Potemkin Putin and his Lemon Lada

putin-fake-lada

Perhaps Prime Minister Putin is more attuned to Western criticism than he lets on.

For example, two years ago the British motoring show Top Gear rather harshly called the Lada Kalina – the newest model from Russia’s much maligned firm – a poor copy of  a mid 90s Fiat, made out of turnips.

Yet when Putin decided to embark on a trans-Siberian road trip in a yellow Kalina to revive the national carmaker image and confound the haters, he must have secretly taken Jeremy Clarkson’s words to heart.

Amateur video taken by a group of off road enthusiasts shows two ‘spare’ yellow Kalinas in his entourage, including one that had already broken down being carried on a flat bed truck.

On the tape featured today at Radio Liberty, the citizen journalists are heard laughing with incredulity at the fact that the Kalina couldn’t be trusted to cover even a 200 mile stretch without incident, as well as in disgust at the over 100 official security and support vehicles (all foreign made) accompanying Putin on his ‘solo’ drive.

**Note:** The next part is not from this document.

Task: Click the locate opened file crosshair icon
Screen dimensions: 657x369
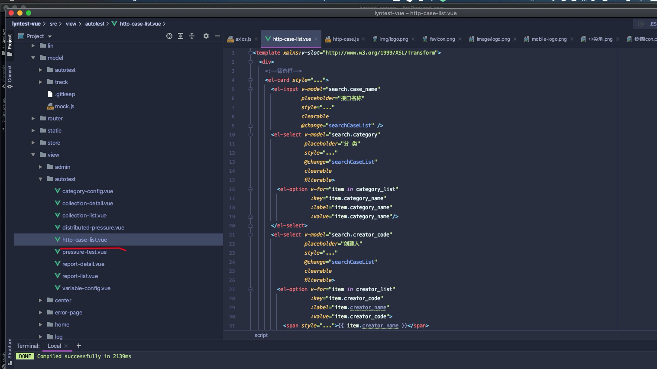Action: point(169,36)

“This is all paid for with our money”, one of the men is heard muttering.

“The organisers forgot that he was not making the trip in the age of Potemkin and his villages, but in the age of digital cameras and the internet” gloated a Belarussian news report on the fiasco.

This is not the first time that Putin used false advertising to promote the domestic automaker. In January, he debuted his personal camo-coloured Lada Niva jeep only to admit that its original engine had been specially replaced with a German one.

Of course, the Lada stunt proves that the Potemkin village conceit – the age-old tsarist and later Soviet fixation with posturing (derived from an intense insecurity vis a vis the rest of the world) remains well entrenched in the current regime.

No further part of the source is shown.